### Work order
Whenever a line in the data holds the string "profile", pull that line out.

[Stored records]
>>

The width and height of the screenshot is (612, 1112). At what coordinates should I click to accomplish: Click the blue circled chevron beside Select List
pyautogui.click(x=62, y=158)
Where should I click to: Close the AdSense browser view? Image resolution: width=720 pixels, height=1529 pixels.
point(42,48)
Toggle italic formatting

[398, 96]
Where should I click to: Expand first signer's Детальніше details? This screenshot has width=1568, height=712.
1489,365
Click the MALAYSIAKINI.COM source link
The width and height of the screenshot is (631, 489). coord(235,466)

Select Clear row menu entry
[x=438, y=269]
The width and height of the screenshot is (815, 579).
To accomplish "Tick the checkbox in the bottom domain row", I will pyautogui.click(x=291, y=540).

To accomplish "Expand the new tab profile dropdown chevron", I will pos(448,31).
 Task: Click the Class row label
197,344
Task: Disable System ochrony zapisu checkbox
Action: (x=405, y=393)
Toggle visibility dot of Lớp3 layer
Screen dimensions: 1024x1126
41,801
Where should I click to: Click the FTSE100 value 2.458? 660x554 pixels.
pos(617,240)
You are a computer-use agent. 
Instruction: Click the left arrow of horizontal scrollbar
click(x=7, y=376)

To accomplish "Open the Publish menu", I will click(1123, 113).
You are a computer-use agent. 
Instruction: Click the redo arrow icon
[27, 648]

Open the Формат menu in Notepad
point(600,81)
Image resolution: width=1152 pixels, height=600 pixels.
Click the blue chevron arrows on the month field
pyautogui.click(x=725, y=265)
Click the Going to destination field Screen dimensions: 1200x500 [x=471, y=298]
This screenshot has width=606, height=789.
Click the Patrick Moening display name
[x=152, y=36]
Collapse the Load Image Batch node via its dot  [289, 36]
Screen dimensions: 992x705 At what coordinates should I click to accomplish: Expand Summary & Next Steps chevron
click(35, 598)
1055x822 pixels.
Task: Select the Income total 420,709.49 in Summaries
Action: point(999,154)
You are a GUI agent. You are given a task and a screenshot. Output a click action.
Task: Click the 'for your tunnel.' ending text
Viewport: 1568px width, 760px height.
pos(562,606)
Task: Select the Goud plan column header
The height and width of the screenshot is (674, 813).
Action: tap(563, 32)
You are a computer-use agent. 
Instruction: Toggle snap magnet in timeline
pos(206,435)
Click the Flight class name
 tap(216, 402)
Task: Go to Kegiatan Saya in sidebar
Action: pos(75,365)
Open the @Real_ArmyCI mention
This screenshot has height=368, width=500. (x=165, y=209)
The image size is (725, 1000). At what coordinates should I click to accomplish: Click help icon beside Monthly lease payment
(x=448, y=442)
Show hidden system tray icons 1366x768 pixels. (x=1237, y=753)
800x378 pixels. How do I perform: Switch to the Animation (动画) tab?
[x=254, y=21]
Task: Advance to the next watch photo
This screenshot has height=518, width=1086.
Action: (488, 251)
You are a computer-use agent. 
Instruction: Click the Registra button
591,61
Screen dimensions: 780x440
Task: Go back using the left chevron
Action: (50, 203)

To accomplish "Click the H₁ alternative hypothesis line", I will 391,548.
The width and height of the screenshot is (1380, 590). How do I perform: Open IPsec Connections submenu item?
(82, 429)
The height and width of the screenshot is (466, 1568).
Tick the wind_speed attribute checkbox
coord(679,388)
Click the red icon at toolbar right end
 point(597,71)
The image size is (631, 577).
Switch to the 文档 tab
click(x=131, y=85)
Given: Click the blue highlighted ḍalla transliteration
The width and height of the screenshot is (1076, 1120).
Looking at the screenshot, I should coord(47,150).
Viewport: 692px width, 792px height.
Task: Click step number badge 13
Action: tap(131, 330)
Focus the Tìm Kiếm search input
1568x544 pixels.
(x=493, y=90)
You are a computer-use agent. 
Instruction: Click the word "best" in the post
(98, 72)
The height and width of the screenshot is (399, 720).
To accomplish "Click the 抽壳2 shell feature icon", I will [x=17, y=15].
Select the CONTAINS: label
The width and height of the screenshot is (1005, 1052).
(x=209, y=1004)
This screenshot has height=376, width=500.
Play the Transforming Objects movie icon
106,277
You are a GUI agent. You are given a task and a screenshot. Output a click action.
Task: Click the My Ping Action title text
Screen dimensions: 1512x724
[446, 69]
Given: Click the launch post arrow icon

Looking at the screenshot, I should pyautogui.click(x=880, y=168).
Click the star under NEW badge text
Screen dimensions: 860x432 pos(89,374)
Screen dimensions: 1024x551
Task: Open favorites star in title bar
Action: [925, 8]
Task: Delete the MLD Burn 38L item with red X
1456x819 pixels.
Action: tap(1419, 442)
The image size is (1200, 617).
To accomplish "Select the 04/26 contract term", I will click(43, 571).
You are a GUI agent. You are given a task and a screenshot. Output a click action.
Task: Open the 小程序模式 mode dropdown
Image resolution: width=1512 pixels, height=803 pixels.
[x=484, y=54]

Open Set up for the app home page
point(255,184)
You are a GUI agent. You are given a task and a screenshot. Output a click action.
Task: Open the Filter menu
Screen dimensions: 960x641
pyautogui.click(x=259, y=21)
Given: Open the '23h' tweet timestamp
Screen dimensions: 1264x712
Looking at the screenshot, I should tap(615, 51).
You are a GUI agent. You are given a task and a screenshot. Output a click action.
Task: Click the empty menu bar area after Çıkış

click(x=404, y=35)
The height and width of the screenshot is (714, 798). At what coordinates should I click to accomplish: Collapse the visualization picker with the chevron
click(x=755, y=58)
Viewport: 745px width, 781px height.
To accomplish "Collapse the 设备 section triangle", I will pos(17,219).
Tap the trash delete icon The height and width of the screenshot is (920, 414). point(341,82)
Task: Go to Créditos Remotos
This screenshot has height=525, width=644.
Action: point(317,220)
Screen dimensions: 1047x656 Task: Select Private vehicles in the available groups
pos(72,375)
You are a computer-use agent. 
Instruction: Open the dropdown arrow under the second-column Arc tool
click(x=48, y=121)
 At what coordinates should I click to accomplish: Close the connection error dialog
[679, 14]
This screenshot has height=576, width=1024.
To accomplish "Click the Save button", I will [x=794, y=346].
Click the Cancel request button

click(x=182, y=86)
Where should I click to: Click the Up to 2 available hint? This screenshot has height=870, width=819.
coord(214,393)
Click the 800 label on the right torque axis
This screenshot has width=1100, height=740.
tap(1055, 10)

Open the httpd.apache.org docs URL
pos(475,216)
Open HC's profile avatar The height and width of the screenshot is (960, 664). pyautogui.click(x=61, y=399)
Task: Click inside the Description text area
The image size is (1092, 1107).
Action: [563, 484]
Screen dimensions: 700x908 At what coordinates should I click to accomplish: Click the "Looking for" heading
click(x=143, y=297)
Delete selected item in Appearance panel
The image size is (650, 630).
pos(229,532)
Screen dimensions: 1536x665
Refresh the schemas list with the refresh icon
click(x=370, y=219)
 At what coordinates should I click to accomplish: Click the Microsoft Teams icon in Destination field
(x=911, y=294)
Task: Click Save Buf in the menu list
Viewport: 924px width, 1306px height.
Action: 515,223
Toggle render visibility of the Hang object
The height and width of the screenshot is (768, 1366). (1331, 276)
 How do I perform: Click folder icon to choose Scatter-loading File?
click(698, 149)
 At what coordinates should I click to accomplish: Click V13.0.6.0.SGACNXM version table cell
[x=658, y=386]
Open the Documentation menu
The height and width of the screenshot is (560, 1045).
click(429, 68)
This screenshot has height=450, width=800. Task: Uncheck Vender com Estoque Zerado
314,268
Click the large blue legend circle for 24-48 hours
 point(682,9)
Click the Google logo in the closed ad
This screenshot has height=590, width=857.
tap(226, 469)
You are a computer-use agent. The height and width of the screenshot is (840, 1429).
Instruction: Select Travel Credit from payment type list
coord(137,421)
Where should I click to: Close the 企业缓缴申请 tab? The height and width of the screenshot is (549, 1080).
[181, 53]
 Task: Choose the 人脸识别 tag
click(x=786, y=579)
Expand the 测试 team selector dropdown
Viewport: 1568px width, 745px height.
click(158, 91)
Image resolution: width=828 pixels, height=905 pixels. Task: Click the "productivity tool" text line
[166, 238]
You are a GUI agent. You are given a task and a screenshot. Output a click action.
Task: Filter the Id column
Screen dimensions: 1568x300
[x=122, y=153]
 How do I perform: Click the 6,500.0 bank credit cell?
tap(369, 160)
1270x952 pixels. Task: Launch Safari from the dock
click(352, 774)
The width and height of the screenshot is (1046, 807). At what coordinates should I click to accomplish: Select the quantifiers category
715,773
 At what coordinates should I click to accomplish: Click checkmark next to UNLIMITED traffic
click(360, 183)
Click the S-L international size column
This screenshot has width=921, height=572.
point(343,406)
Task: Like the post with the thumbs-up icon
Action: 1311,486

<<

### Exercise response
To accomplish "Expand the new tab profile dropdown chevron", I will pos(448,31).
Open HC's profile avatar The height and width of the screenshot is (960, 664). pyautogui.click(x=61, y=399)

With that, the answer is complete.